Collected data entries

-*-

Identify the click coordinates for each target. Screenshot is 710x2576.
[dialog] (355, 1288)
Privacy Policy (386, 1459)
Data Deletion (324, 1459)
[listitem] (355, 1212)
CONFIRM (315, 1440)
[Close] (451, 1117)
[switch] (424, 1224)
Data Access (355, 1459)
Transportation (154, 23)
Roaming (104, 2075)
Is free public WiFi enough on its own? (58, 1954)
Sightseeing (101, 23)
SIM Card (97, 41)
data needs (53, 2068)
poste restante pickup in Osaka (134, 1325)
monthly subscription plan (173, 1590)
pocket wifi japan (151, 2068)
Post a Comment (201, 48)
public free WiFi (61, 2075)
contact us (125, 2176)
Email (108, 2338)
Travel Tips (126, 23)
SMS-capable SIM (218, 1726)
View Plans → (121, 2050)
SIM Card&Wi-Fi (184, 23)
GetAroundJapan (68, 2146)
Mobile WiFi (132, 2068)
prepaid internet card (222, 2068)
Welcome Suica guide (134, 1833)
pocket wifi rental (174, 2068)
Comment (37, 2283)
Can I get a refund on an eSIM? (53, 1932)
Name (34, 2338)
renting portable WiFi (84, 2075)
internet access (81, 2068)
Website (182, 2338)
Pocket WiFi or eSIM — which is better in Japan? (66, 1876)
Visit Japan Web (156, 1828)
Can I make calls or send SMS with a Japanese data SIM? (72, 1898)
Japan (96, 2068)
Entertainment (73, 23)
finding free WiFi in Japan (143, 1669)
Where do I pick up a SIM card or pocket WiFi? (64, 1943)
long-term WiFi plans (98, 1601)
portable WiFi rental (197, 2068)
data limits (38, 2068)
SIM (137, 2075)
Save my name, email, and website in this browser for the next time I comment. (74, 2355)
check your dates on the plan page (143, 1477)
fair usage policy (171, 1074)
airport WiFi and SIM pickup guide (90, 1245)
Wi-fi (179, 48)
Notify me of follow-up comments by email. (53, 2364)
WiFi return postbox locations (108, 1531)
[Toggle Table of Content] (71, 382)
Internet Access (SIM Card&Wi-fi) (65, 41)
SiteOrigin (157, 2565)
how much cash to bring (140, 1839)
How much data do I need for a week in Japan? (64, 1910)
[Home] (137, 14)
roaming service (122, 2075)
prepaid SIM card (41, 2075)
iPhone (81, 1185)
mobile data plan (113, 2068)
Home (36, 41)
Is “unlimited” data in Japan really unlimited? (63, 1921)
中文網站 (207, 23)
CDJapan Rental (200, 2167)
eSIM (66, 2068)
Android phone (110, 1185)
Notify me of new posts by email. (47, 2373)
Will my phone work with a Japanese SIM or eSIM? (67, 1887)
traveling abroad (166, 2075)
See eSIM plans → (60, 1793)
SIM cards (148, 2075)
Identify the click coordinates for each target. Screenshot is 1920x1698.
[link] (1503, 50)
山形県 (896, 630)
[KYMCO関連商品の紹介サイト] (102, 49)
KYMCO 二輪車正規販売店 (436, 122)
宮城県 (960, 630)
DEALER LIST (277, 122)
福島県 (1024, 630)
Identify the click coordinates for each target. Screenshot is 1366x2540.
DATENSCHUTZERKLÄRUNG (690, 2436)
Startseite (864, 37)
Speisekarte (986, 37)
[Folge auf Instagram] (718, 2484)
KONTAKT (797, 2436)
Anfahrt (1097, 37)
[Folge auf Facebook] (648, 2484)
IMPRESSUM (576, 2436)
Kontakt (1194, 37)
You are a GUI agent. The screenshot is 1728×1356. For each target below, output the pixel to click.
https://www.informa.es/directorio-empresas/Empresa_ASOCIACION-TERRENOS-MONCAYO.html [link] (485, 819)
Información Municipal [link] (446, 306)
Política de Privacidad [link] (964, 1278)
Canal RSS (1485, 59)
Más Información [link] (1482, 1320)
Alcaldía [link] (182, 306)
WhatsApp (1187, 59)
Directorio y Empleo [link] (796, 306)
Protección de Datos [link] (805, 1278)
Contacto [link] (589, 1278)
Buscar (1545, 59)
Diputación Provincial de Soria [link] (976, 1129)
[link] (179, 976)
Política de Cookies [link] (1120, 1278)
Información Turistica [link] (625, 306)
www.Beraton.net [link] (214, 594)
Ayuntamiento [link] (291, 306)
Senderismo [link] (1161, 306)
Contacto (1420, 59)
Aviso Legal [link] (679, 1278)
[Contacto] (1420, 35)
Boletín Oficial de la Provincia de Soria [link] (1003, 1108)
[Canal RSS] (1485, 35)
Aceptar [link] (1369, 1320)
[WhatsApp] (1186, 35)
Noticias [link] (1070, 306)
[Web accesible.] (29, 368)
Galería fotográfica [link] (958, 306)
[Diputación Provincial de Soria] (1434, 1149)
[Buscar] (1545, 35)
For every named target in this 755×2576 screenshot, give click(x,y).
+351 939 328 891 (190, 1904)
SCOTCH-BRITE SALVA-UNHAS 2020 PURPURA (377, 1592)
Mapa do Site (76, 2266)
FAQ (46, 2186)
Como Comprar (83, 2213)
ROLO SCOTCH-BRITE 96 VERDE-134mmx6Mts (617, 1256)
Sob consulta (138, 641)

-*-

DIRECTIONS FOR THIS TASK: A word-for-word copy of the data is the expected answer.

COMPLETED TASK:
Identify the click coordinates for each target. Screenshot is 710x2576.
[dialog] (355, 1288)
Privacy Policy (386, 1459)
Data Deletion (324, 1459)
[listitem] (355, 1212)
CONFIRM (315, 1440)
[Close] (451, 1117)
[switch] (424, 1224)
Data Access (355, 1459)
Transportation (154, 23)
Roaming (104, 2075)
Is free public WiFi enough on its own? (58, 1954)
Sightseeing (101, 23)
SIM Card (97, 41)
data needs (53, 2068)
poste restante pickup in Osaka (134, 1325)
monthly subscription plan (173, 1590)
pocket wifi japan (151, 2068)
Post a Comment (201, 48)
public free WiFi (61, 2075)
contact us (125, 2176)
Email (108, 2338)
Travel Tips (126, 23)
SMS-capable SIM (218, 1726)
View Plans → (121, 2050)
SIM Card&Wi-Fi (184, 23)
GetAroundJapan (68, 2146)
Mobile WiFi (132, 2068)
prepaid internet card (222, 2068)
Welcome Suica guide (134, 1833)
pocket wifi rental (174, 2068)
Comment (37, 2283)
Can I get a refund on an eSIM? (53, 1932)
Name (34, 2338)
renting portable WiFi (84, 2075)
internet access (81, 2068)
Website (182, 2338)
Pocket WiFi or eSIM — which is better in Japan? (66, 1876)
Visit Japan Web (156, 1828)
Can I make calls or send SMS with a Japanese data SIM? (72, 1898)
Japan (96, 2068)
Entertainment (73, 23)
finding free WiFi in Japan (143, 1669)
Where do I pick up a SIM card or pocket WiFi? (64, 1943)
long-term WiFi plans (98, 1601)
portable WiFi rental (197, 2068)
data limits (38, 2068)
SIM (137, 2075)
Save my name, email, and website in this browser for the next time I comment. (74, 2355)
check your dates on the plan page (143, 1477)
fair usage policy (171, 1074)
airport WiFi and SIM pickup guide (90, 1245)
Wi-fi (179, 48)
Notify me of follow-up comments by email. (53, 2364)
WiFi return postbox locations (108, 1531)
[Toggle Table of Content] (71, 382)
Internet Access (SIM Card&Wi-fi) (65, 41)
SiteOrigin (157, 2565)
how much cash to bring (140, 1839)
How much data do I need for a week in Japan? (64, 1910)
[Home] (137, 14)
roaming service (122, 2075)
prepaid SIM card (41, 2075)
iPhone (81, 1185)
mobile data plan (113, 2068)
Home (36, 41)
Is “unlimited” data in Japan really unlimited? (63, 1921)
中文網站 (207, 23)
CDJapan Rental (200, 2167)
eSIM (66, 2068)
Android phone (110, 1185)
Notify me of new posts by email. (47, 2373)
Will my phone work with a Japanese SIM or eSIM? (67, 1887)
traveling abroad (166, 2075)
See eSIM plans → (60, 1793)
SIM cards (148, 2075)
Identify the click coordinates for each target. Screenshot is 1920x1698.
[link] (1503, 50)
山形県 (896, 630)
[KYMCO関連商品の紹介サイト] (102, 49)
KYMCO 二輪車正規販売店 (436, 122)
宮城県 (960, 630)
DEALER LIST (277, 122)
福島県 (1024, 630)
Identify the click coordinates for each target. Screenshot is 1366x2540.
DATENSCHUTZERKLÄRUNG (690, 2436)
Startseite (864, 37)
Speisekarte (986, 37)
[Folge auf Instagram] (718, 2484)
KONTAKT (797, 2436)
Anfahrt (1097, 37)
[Folge auf Facebook] (648, 2484)
IMPRESSUM (576, 2436)
Kontakt (1194, 37)
You are a GUI agent. The screenshot is 1728×1356. For each target below, output the pixel to click.
https://www.informa.es/directorio-empresas/Empresa_ASOCIACION-TERRENOS-MONCAYO.html [link] (485, 819)
Información Municipal [link] (446, 306)
Política de Privacidad [link] (964, 1278)
Canal RSS (1485, 59)
Más Información [link] (1482, 1320)
Alcaldía [link] (182, 306)
WhatsApp (1187, 59)
Directorio y Empleo [link] (796, 306)
Protección de Datos [link] (805, 1278)
Contacto [link] (589, 1278)
Buscar (1545, 59)
Diputación Provincial de Soria [link] (976, 1129)
[link] (179, 976)
Política de Cookies [link] (1120, 1278)
Información Turistica [link] (625, 306)
www.Beraton.net [link] (214, 594)
Ayuntamiento [link] (291, 306)
Senderismo [link] (1161, 306)
Contacto (1420, 59)
Aviso Legal [link] (679, 1278)
[Contacto] (1420, 35)
Boletín Oficial de la Provincia de Soria [link] (1003, 1108)
[Canal RSS] (1485, 35)
Aceptar [link] (1369, 1320)
[WhatsApp] (1186, 35)
Noticias [link] (1070, 306)
[Web accesible.] (29, 368)
Galería fotográfica [link] (958, 306)
[Diputación Provincial de Soria] (1434, 1149)
[Buscar] (1545, 35)
For every named target in this 755×2576 screenshot, give click(x,y).
+351 939 328 891 (190, 1904)
SCOTCH-BRITE SALVA-UNHAS 2020 PURPURA (377, 1592)
Mapa do Site (76, 2266)
FAQ (46, 2186)
Como Comprar (83, 2213)
ROLO SCOTCH-BRITE 96 VERDE-134mmx6Mts (617, 1256)
Sob consulta (138, 641)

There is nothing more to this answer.